=== What is expected ===
Type out the whole listing again exactly, pictures omitted.
===============
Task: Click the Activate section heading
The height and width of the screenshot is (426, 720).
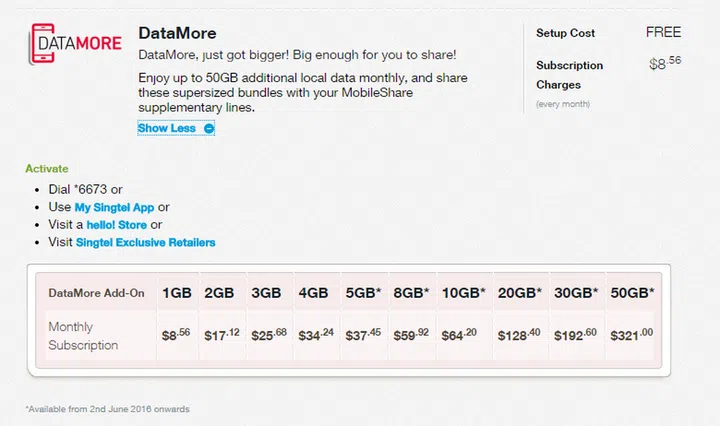Action: click(x=47, y=169)
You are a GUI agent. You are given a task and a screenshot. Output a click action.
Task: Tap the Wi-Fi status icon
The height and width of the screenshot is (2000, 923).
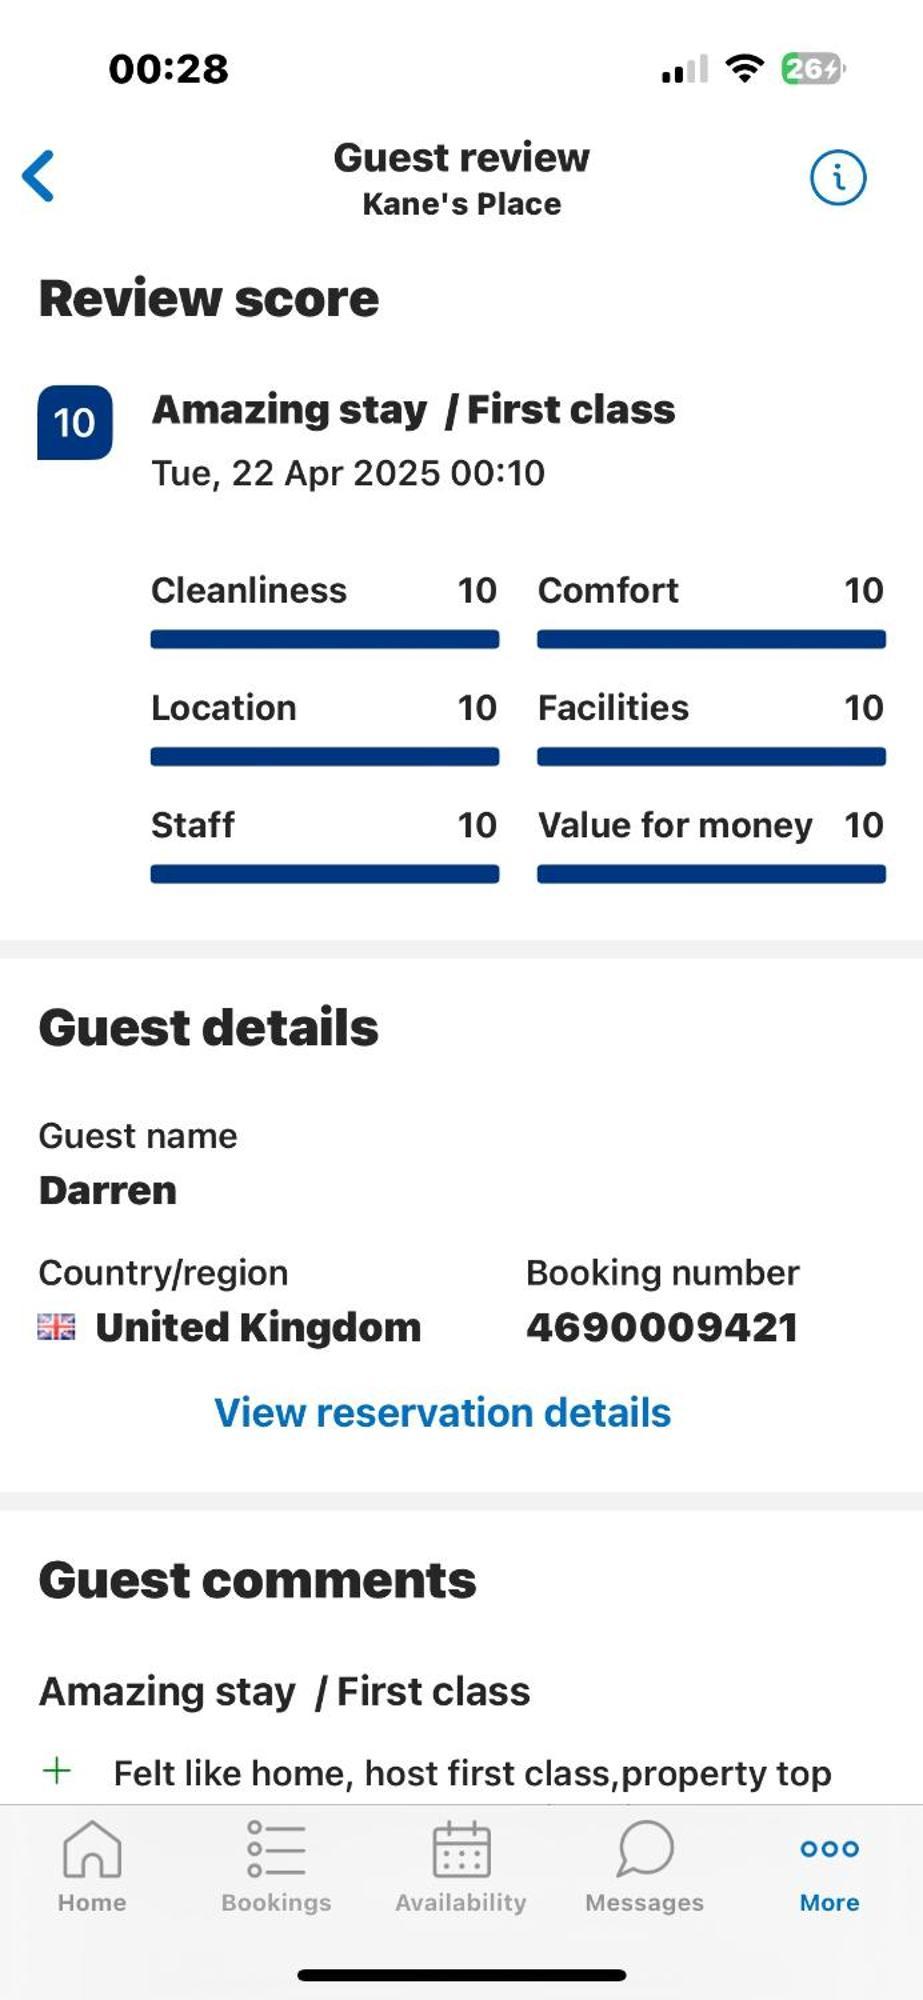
===============
=== Response to this exercise ===
Task: Click the Activate section heading
The height and width of the screenshot is (426, 720).
Action: click(x=47, y=169)
You are a GUI agent. You are given a task and a screenshot. Output a click action.
Task: Tap the Wi-Fi status icon
The height and width of the screenshot is (2000, 923).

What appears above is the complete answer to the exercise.